Verdi

Für Neustart könnte Personal fehlen

Für die erhoffte Erholung der Luftfahrtbranche nach der Coronakrise fehlen laut Verdi womöglich die Beschäftigten. Seit Beginn der Pandemie hätten laut Umfrage 16 % der Belegschaft den Luftverkehr verlassen, teilte die Gewerkschaft am Donnerstag mit. "Die Zahlen zum Personalabbau sind erschreckend", sagte Mira Neumaier, Verdi-Bundesfachgruppenleiterin für Luftverkehr.

"Angesichts der schon vor Beginn der Pandemie extrem dünnen Personalbesetzung und der großen Belastungssituation für die Beschäftigten steht zu befürchten, dass ein geregelter Neustart im Luftverkehr – auch nur mit 50 % des Vorkrisenniveaus – nicht mehr leistbar sein wird."

Besonders alarmierend sei die Lage bei Bodenverkehrsdienstleistern, die zuständig sind für den Check-In, Passagiertransport, die Gepäck- und Frachtbearbeitung, die Einweisung und das Betanken oder die Enteisung von Flugzeugen. Hier seien 44 % der Beschäftigten nicht mehr an Bord. Laut Umfrage der Europäischen Transportarbeiter Föderation und Verdi befinden sich rund 77 % der Beschäftigten in Kurzarbeit, bei den Bodenverkehrsdienstleistern sogar 85 %. Der Jobabbau ging Verdi zufolge vor allem über betriebsbedingte Kündigungen, Freiwilligenprogramme und das Auslaufen von befristeten Verträgen. "In vielen Unternehmen laufen mindestens noch bis zum Jahresende 2021 weitere Programme zum Personalabbau."

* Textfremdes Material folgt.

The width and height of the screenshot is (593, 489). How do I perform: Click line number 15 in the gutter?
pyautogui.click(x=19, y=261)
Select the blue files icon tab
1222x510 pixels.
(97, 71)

Die Beschäftigten im Luftverkehr bräuchten jetzt eine klare Perspektive - und hier seien Politik und Firmen in der Verantwortung, mahnte Neumaier einen Tag vor der Nationalen Luftfahrtkonferenz in Berlin. "Es reicht nicht, Konzerne zu retten", sagte auch der neue Präsident der Pilotengewerkschaft Vereinigung Cockpit (VC), Stefan Herth. "Was wir nun brauchen ist die nachhaltige Sicherung der Arbeitsplätze."

Seit Ausbruch der Krise baute die Lufthansa-Gruppe, zu der auch die AUA gehört, weltweit schon 26.000 Stellen ab. Von den verbliebenen 110.000 Jobs sollen in Deutschland noch 10.000 wegfallen. Mit den Gewerkschaften Vereinigung Cockpit, UFO und Verdi sollen dazu neue Vereinbarungen ausgehandelt werden. Die Lufthansa schließt betriebsbedingte Kündigungen nicht aus.